To explore moral distress in relatives doctors and nurses, in end-of-life care decision-making, in the adult intensive care unit.

Background

Many deaths in intensive care involve decisions about withholding and withdrawing therapy, potentially triggering moral distress. Moral distress occurs when individuals feel constrained from acting in accordance with moral choice, or act against moral judgement, generating painful, unresolved emotions, and problems that continue long after an event.
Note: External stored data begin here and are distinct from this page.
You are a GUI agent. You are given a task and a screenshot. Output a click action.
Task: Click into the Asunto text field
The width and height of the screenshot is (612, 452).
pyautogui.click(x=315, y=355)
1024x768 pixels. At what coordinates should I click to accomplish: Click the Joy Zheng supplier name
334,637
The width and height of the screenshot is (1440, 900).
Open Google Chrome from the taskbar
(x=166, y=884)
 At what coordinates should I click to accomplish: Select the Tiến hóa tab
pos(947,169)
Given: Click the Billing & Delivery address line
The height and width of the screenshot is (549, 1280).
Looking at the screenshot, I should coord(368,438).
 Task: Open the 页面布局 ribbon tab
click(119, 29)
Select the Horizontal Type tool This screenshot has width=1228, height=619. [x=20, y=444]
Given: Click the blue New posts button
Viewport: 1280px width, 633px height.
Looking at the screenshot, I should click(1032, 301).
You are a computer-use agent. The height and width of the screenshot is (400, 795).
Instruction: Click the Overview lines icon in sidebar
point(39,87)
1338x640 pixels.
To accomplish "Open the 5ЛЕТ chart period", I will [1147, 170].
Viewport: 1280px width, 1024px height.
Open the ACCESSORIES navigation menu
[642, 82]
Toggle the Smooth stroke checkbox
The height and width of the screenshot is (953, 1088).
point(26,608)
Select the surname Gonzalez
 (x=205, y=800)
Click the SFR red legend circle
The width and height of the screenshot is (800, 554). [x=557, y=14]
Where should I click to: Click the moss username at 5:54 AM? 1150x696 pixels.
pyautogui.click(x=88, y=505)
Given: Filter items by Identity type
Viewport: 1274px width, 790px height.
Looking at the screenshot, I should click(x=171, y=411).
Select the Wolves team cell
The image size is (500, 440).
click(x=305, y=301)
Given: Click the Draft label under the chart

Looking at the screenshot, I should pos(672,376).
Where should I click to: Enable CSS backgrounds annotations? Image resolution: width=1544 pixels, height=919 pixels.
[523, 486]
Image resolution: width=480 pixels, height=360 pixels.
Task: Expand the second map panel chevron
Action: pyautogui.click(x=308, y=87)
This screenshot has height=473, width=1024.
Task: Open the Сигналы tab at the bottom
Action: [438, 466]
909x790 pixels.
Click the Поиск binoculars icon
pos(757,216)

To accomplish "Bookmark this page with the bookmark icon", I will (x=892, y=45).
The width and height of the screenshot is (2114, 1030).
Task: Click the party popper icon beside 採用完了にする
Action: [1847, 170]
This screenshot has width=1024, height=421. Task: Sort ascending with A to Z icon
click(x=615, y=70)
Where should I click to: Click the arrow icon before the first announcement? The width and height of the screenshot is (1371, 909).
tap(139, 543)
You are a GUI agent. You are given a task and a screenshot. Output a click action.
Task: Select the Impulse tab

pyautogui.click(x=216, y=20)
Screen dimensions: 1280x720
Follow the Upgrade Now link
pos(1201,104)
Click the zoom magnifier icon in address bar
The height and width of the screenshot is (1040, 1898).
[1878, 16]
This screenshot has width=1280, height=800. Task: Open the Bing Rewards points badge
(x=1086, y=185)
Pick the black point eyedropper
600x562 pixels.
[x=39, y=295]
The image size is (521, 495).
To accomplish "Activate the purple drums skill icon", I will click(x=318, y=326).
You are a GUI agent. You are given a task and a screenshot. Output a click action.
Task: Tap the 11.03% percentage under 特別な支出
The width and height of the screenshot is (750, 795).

Prior research has focused mainly on nurses; less is known about doctors' experiences and occurrence and impact on relatives is unknown.

Design

A narrative inquiry case study approach, funded by a Northern Ireland Health and Social Care Doctorate Fellowship Award (April 2011).

Methods

In-depth digitally recorded interviews will be conducted with relatives, doctors, and nurses involved in end-of-life cases comprising: (1) withdrawal of therapy, including circulatory death organ donation; (2) non-escalation of therapy; and (3) brain stem death with a request for organ donation. Relatives will be offered the opportunity to share their experiences on ‘Healthtalkonline’ by copyrighting audio-visual interviews to the Health Experiences Research Group, Oxford University. Research Ethics Committee approval was obtained (April 2012).

Discussion

This is the first time that moral distress is explored, in a case approach, among relatives, doctors, and nurses intimately involved in end-of-life decisions in intensive care. Dissemination of findings will make a large contribution to international knowledge and understanding in this area and alert healthcare professionals and relatives to an otherwise under-recognized, but potentially detrimental, experience. Findings will inform education, practice, and policy.